You forgot your insulin? How can you forget?
Someone who has diabetes doesn't say these things to another person with diabetes. Only people who have regular-functioning organs say things like this because they haven't been in the position where they have to take responsibility for what their body just does for them normally.
Let me tell ya something. It's not always easy to "control" diabetes. And it's very easy to forget to give yourself insulin before eating a meal, no matter how long you've been injecting or pumping. It's like forgetting anything else...your keys, your phone, that appointment you had. Sure, it's more serious than those things, but I am human, which means I make mistakes. I forget to do things. I can't be perfect.

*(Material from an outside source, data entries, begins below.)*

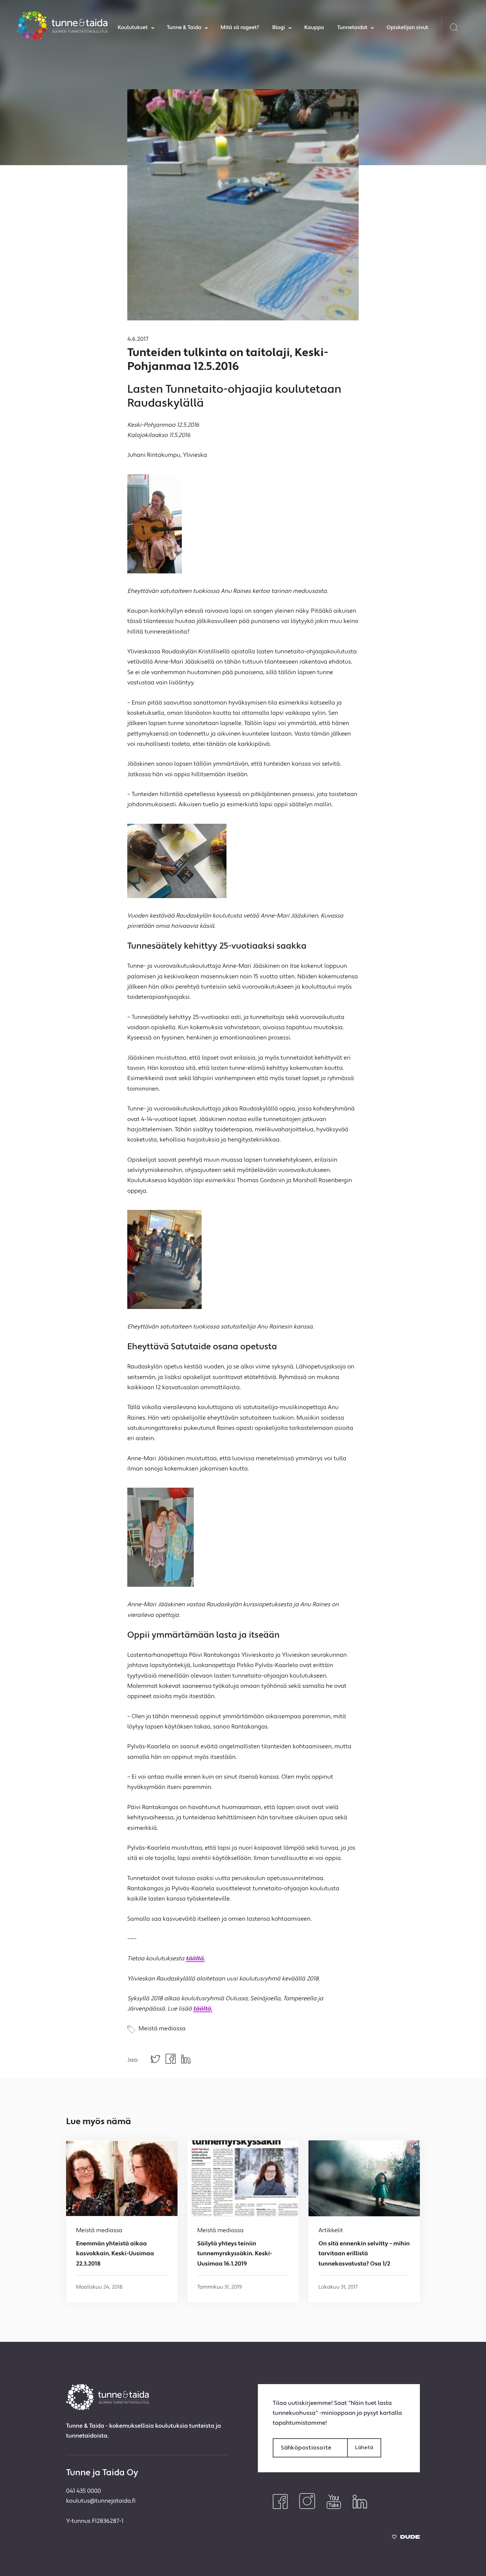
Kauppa (314, 27)
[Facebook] (280, 2508)
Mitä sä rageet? (240, 27)
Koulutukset (133, 27)
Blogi (278, 27)
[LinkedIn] (359, 2508)
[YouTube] (334, 2508)
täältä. (195, 1959)
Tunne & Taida (184, 27)
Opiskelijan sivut (407, 27)
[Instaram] (307, 2508)
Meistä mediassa (162, 2029)
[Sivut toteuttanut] (406, 2538)
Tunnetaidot (352, 27)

So, before you judge a person with diabetes or tell them what they should be doing, remember that they probably already considered whatever it is you're about to tell them. They've already felt bad about that high blood sugar. And judged themselves for forgetting their insulin. You telling them that "if they just follow a healthy diet and take their medications, then everything will be fine" is not actually going to be helpful.
Now, if you're in a position where you're helping to care for someone with diabetes because they're not taking care of themselves, then it's a different ball game. I've never been in that position and I can't speak to that. I can only speak about what I know.
And what I know is this. This morning, my blood sugar was 74. I remembered thinking I could give myself less insulin or just give myself a dosage after I eat. Well, by the time I was done making my breakfast and eating it, I completely forgot about this conversation I had with myself. It wasn't until a couple hours later that I remembered I hadn't given myself any insulin. I had one egg, three pieces of turkey bacon, coffee, and one piece of wheat toast with a bit of jelly. My reading was 224. Instead of getting upset with myself, I gave myself insulin, and went about my day. Because sometimes that's all we can do. And sometimes, it's all we should do.